Il paraît inéquitable de laisser à la charge de monsieur X... les frais engagés dans l'instance. la société EIFFAGE CONSTRUCTION est condamnée à lui verser la somme de 1500 euros en application des dispositions de l'article 700 du code de procédure civile.
PAR CES MOTIFS
LA COUR, statuant publiquement, contradictoirement et avant dire droit
ORDONNE une expertise complémentaire à l'expertise ordonnée le 25 mars 2008 par le président du Tribunal des affaires de sécurité sociale d'Angers sur les préjudices de caractère personnel de monsieur Ali X....

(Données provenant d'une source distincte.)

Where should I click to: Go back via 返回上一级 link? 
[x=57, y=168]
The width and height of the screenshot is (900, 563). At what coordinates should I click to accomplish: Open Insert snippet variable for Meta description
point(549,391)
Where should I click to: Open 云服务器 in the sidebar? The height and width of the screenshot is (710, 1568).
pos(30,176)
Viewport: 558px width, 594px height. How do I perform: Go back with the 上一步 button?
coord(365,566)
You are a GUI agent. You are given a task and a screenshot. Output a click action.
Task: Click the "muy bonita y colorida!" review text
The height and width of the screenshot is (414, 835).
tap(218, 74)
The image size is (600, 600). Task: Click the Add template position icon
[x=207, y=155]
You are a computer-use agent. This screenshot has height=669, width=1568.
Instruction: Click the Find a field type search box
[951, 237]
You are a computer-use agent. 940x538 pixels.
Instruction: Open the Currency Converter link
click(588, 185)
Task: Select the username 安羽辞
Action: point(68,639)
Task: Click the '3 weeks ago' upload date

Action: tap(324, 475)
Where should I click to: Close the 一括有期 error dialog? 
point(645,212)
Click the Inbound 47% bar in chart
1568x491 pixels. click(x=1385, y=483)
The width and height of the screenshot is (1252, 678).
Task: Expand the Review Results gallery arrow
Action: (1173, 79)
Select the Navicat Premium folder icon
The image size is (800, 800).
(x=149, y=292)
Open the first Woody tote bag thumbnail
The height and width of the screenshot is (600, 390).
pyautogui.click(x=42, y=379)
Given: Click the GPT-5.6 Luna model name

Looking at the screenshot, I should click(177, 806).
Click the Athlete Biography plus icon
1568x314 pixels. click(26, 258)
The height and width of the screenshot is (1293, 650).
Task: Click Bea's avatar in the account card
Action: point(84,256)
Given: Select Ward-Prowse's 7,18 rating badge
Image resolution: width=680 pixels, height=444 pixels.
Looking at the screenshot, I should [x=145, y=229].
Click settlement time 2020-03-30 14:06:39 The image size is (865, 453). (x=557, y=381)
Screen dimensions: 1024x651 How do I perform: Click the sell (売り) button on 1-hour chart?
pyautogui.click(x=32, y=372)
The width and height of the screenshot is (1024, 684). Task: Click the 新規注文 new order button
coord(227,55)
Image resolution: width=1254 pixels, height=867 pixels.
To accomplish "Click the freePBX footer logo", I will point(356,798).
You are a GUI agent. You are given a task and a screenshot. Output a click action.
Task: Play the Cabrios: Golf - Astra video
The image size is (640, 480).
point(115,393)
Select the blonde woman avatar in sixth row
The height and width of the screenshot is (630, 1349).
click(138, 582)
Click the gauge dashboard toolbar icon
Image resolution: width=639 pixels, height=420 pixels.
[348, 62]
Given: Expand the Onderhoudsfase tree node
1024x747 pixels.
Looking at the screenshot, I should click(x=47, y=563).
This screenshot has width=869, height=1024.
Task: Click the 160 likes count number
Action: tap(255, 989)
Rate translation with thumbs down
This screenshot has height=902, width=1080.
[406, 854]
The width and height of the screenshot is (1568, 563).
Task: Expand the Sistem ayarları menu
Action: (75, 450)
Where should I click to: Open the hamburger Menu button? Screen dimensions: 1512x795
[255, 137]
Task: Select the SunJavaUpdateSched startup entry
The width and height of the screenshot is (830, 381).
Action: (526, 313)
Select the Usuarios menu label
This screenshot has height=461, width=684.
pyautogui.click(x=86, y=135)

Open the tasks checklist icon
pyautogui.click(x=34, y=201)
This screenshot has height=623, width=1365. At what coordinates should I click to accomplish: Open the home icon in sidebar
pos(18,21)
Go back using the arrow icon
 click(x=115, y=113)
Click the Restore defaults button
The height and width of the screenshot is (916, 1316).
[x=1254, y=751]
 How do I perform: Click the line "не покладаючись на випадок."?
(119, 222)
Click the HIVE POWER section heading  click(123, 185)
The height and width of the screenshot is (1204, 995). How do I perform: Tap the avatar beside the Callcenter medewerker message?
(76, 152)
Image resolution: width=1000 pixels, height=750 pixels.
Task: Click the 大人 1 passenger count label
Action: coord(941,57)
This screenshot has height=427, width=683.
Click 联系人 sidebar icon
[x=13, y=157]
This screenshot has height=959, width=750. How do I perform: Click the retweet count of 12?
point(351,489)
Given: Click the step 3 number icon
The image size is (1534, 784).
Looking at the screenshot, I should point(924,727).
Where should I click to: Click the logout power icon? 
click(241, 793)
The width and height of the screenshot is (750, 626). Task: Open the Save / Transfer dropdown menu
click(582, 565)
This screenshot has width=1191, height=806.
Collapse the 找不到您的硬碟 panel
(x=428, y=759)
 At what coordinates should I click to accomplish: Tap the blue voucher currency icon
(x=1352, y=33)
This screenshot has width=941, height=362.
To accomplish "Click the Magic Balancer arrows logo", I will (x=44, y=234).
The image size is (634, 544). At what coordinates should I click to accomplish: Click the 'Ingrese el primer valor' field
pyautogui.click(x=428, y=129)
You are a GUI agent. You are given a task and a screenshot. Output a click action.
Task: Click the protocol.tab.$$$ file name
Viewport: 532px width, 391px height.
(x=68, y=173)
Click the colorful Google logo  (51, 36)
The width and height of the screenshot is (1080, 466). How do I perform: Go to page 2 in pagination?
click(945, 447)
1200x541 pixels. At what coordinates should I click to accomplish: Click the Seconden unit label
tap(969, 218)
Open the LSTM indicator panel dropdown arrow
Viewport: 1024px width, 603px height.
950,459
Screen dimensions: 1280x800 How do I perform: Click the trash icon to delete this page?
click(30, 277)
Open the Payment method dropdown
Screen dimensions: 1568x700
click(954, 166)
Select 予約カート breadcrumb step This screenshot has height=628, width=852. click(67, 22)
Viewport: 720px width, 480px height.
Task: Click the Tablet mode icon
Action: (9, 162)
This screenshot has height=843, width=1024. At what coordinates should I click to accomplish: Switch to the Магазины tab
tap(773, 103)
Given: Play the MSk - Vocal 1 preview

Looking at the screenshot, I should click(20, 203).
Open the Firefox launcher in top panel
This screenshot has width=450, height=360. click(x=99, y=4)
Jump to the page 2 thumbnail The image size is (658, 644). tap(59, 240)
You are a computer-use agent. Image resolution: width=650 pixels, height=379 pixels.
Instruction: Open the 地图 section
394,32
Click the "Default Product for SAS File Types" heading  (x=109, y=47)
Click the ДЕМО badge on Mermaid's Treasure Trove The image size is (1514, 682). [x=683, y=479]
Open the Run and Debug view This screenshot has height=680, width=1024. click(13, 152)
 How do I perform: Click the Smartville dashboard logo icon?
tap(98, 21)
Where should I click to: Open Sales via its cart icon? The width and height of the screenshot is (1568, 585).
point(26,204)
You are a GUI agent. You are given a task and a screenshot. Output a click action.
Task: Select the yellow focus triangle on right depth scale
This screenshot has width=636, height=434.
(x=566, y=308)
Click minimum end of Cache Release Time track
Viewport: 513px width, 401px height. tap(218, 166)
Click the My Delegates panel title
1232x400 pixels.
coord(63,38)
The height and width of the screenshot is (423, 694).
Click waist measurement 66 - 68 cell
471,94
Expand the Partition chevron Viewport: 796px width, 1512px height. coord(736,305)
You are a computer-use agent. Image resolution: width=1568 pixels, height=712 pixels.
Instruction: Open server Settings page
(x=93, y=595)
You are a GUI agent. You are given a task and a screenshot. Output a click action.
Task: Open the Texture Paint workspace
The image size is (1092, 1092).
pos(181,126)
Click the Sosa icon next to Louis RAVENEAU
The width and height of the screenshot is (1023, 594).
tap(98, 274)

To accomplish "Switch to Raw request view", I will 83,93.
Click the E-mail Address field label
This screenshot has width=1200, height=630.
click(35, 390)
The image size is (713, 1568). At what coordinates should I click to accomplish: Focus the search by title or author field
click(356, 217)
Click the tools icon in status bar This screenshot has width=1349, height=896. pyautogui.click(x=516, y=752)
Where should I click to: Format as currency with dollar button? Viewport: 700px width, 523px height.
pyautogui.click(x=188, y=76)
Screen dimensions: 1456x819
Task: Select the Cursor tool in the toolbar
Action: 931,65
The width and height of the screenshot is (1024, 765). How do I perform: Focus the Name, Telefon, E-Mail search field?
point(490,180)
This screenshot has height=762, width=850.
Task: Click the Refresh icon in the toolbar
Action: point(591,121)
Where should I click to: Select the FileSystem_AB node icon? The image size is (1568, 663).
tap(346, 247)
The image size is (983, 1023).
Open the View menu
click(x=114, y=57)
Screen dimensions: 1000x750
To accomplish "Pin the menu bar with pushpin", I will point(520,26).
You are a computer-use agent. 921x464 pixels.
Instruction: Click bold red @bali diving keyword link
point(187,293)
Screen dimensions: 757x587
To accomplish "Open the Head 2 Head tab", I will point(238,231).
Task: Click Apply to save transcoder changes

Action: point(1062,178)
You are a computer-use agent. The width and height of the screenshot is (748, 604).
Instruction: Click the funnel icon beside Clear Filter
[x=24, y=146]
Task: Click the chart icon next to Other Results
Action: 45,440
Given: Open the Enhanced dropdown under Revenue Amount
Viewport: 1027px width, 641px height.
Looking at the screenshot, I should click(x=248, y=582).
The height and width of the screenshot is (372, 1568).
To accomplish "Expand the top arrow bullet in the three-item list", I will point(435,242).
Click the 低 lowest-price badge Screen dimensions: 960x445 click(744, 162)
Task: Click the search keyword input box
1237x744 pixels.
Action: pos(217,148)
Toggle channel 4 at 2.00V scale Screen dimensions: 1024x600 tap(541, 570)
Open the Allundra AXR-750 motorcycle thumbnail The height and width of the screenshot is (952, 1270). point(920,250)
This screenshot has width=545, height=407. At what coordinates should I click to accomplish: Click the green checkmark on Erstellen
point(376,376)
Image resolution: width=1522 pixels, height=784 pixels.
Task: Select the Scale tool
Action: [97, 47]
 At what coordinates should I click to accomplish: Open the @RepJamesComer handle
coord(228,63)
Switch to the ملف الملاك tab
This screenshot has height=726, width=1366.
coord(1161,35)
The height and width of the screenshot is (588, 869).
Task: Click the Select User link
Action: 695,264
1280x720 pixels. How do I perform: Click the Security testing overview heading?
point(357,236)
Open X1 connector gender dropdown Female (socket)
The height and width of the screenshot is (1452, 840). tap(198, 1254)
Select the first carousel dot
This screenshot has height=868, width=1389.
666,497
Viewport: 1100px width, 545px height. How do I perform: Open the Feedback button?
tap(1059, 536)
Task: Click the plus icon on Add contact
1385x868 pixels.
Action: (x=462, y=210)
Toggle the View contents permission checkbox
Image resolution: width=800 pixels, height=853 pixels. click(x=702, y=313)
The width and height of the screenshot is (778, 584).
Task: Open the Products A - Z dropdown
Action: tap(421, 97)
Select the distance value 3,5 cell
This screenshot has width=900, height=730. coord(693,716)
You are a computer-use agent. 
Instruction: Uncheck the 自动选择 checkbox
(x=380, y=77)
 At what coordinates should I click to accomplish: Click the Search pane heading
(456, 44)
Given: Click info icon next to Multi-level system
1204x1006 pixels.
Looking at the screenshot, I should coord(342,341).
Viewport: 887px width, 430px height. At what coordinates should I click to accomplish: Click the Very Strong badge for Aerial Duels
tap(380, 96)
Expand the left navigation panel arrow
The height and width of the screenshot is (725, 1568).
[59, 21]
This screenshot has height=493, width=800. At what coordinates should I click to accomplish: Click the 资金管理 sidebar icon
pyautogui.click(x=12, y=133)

COMMET pour y procéder monsieur le docteur Y...,... 49 000 Angers tel... et monsieur le docteur Z...,... Sainte Gemmes sur Loire BP50089 49137 LES PONTS DE CE CEDEX tel ...,
Avec pour mission de :
- se faire remettre par les parties et par les services du contrôle médical de la caisse primaire d'assurance maladie d'Angers toutes pièces utiles et tous documents médicaux en leur possession relatifs aux lésions résultant de l'accident, à leur traitement et à leurs séquelles,
- se faire communiquer par tous les établissements et services hospitaliers où monsieur Ali X... a pu être soigné à la suite de son accident du travail les dossiers d'hospitalisation de ce patient,
- examiner monsieur Ali X...,
- dire, compte-tenu de l'état physiologique de monsieur X..., si les conditions de reprise de l'autonomie ont justifié médicalement une aide temporaire humaine ou matérielle jusqu'à la date de sa consolidation, décrire ces besoins en tierce personne en précisant la nature de cette aide,
- dire s'il y a lieu d'aménager ou d'adapter le véhicule et/ ou le domicile de monsieur X...,
- dire s'il existe sur le plan médical un préjudice exceptionnel, lequel est défini comme un préjudice atypique directement lié aux séquelles de l'accident dont reste atteint monsieur X...,
- établir un état récapitulatif de l'ensemble des postes énumérés dans cette mission complémentaire.
DIT que les experts devront déposer leur rapport dans les trois mois de leur saisine et qu'en cas d'empêchement de leur part il sera pourvu à leur remplacement par ordonnance rendue sur simple requête de la partie la plus diligente.
DIT que la caisse primaire d'assurance maladie d'Angers avancera, en application des dispositions de l'article 144-5 du code de la sécurité sociale, les frais de la présente expertise.
ACCORDE à monsieur Ali X... une provision de 70 000 (soixante-dix mille) euros à valoir sur l'indemnisation de ses préjudices personnels, tels que prévus à l'article L 452-3 du code de la sécurité sociale.
DIT que la caisse primaire d'assurance maladie d'Angers versera à monsieur Ali X... cette somme provisionnelle de 70 000 euros au titre des préjudices prévus à l'article L 452-3 du code de la sécurité sociale.
RAPPELLE que la caisse primaire d'assurance maladie d'Angers pourra récupérer les sommes avancées à monsieur Ali X... auprès de la société EIFFAGE CONSTRUCTION.
CONDAMNE la société EIFFAGE CONSTRUCTION à payer à monsieur Ali X... la somme de 1500 euros en application des dispositions de l'article 700 du code de procédure civile.